» REQUIREMENT:
Leave the pictures out, and repeat exactly each line from the one that holds "How do I perform: Toggle" through the final line of the entries below.
══════
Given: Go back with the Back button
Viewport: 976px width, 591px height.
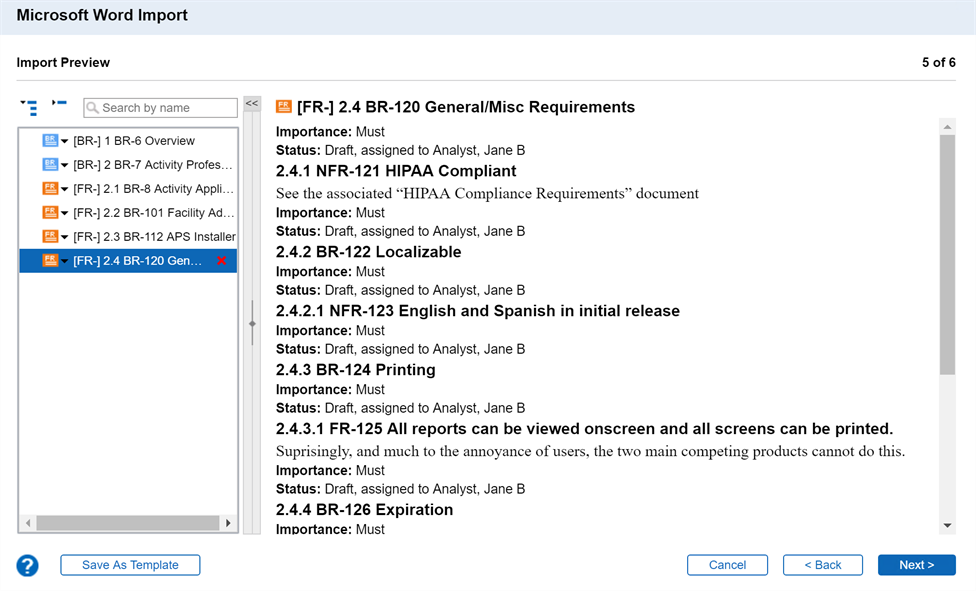Looking at the screenshot, I should pyautogui.click(x=822, y=565).
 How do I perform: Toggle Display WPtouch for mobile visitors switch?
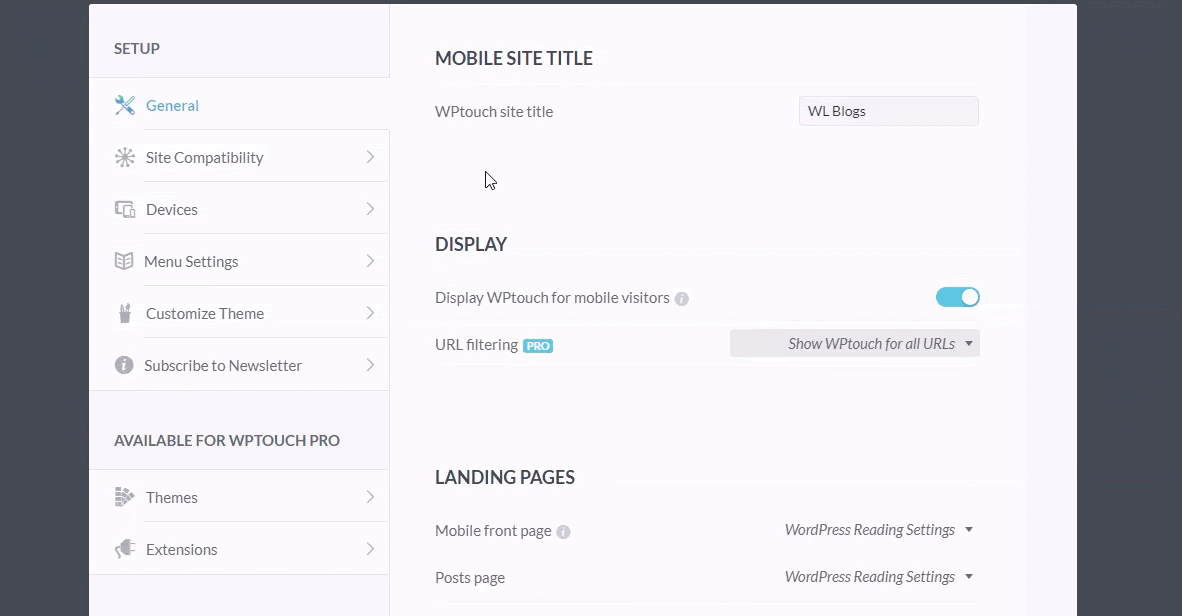(x=957, y=297)
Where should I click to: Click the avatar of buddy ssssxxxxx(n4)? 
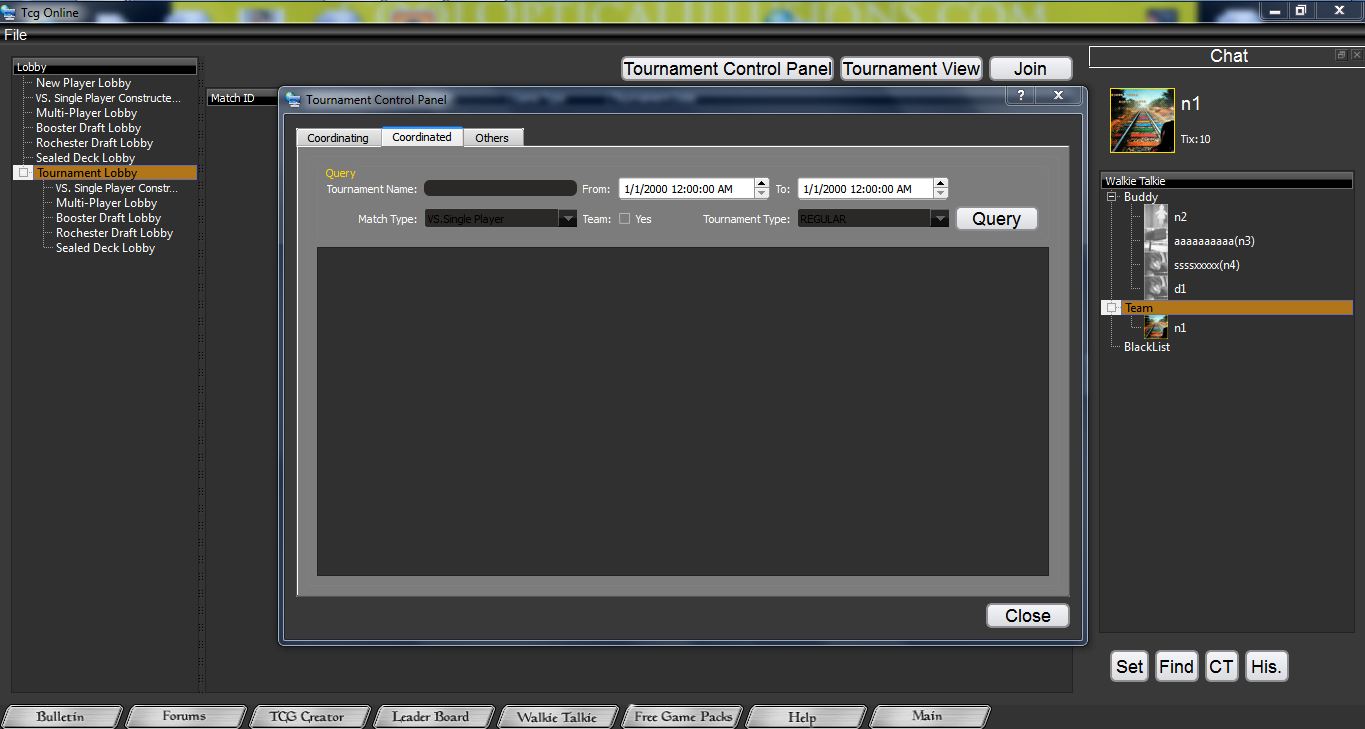[1156, 265]
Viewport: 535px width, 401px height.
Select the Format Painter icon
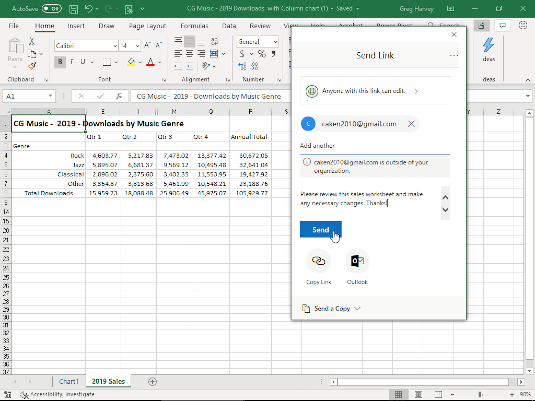tap(32, 66)
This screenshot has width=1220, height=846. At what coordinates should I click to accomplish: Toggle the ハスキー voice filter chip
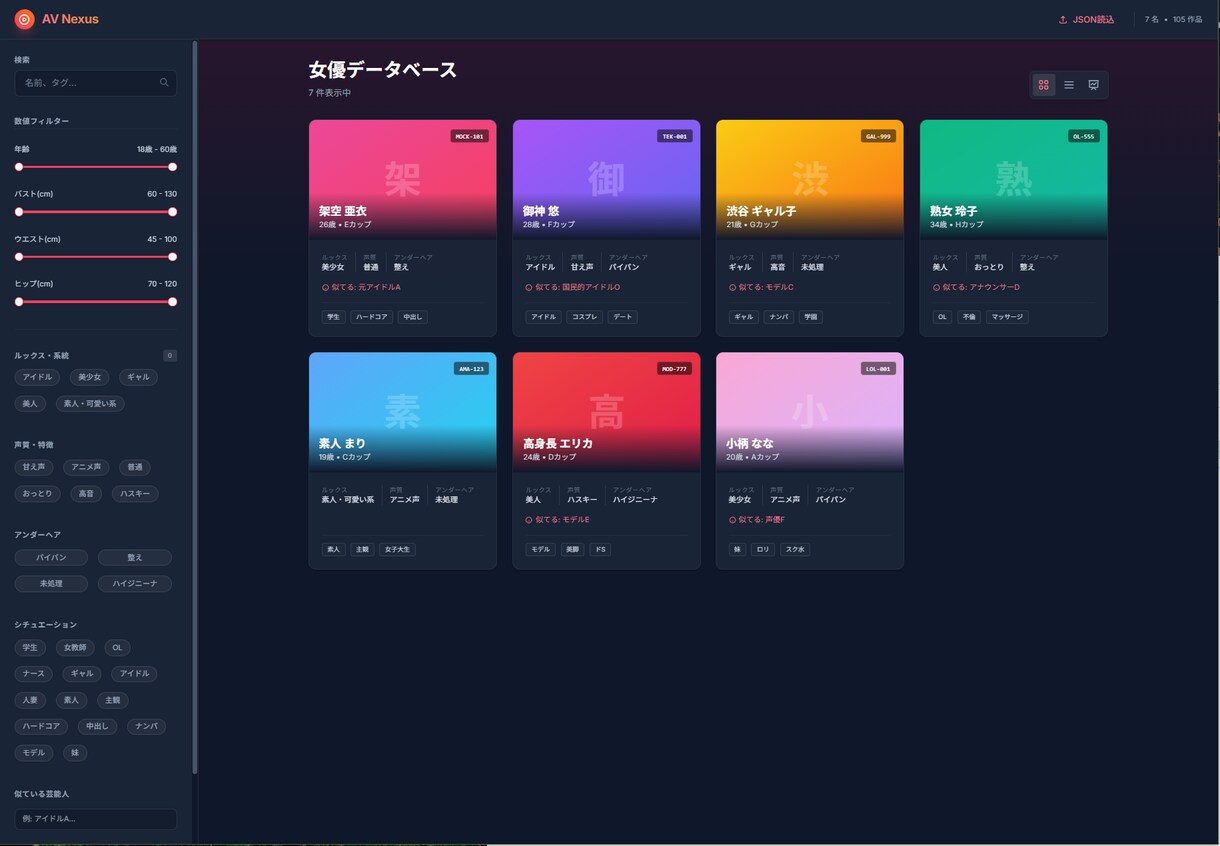click(x=135, y=493)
══════
» EXERCISE ANSWER:
 How do I perform: Toggle Display WPtouch for mobile visitors switch?
(x=957, y=297)
Where should I click to: Click the avatar of buddy ssssxxxxx(n4)? 
[1156, 265]
Viewport: 535px width, 401px height.
Select the Format Painter icon
tap(32, 66)
This screenshot has width=1220, height=846. At what coordinates should I click to accomplish: Toggle the ハスキー voice filter chip
click(x=135, y=493)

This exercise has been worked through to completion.